Two engines, one interface

MIRA ships with two fundamentally different reasoning engines. You choose which to use based on what the problem requires.

Native Agent Engine

Direct LLM API with built-in memory management and multi-agent orchestration. Best for open-ended research, long sessions, and multi-domain tasks.

RLM Engine

Write Python → execute → observe → refine.

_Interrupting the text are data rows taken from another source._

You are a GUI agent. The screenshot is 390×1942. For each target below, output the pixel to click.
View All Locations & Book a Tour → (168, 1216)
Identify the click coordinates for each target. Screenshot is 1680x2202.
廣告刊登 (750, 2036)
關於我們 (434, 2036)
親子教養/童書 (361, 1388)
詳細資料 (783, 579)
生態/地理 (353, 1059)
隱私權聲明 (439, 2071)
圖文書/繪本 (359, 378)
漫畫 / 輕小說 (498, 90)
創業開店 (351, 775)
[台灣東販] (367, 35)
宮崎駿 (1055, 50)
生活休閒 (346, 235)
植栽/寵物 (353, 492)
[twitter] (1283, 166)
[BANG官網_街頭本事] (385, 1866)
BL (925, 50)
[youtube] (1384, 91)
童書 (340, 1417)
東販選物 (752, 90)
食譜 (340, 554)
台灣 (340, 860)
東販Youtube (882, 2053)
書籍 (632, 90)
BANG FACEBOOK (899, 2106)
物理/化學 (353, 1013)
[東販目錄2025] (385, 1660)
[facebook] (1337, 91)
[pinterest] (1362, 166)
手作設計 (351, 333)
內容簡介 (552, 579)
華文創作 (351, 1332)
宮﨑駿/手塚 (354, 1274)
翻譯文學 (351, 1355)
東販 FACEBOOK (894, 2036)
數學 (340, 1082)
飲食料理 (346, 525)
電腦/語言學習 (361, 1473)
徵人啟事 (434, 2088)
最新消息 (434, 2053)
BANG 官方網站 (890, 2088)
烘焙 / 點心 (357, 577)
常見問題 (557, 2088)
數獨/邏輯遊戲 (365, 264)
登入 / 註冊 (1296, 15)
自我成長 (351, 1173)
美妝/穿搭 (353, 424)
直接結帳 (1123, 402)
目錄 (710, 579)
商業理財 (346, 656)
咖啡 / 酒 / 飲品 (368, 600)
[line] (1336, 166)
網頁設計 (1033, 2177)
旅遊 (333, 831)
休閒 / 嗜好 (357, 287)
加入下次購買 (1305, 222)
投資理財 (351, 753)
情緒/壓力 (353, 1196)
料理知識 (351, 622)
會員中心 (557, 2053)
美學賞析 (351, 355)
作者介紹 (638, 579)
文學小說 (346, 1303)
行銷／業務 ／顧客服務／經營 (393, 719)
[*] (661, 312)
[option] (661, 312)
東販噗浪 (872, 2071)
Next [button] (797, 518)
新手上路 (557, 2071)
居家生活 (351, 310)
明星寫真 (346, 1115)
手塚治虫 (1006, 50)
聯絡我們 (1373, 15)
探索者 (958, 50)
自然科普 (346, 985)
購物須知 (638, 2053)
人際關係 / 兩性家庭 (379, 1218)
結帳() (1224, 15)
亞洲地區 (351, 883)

Best for data analysis, calculations, and anything where you need a verifiably correct answer.

Shared capabilities

Both engines support:
CapabilityBoth engines
Skills (reasoning personas)
Workflows (multi-step pipelines)
Document context (PDF, DOCX, CSV…)
MCP tool integration
REPL Console visibilityRLM Engine only
Persistent session history
Streaming output
The difference is how they reason under the hood, not what they’re connected to.

Choosing between engines

Use Native Agent Engine when:
  • The question is open-ended or multi-domain
  • You need long conversational continuity
  • The problem benefits from parallel sub-task execution
  • You want the fastest time-to-answer
Use RLM Engine when:
  • The problem involves quantitative data or calculations
  • You need to verify answers — not just trust them
  • You’re working with specific datasets and want exact computed results
  • Seeing every code iteration is useful for your work
Switch in Settings → Engine (⌘,). The active engine is always visible in the status bar.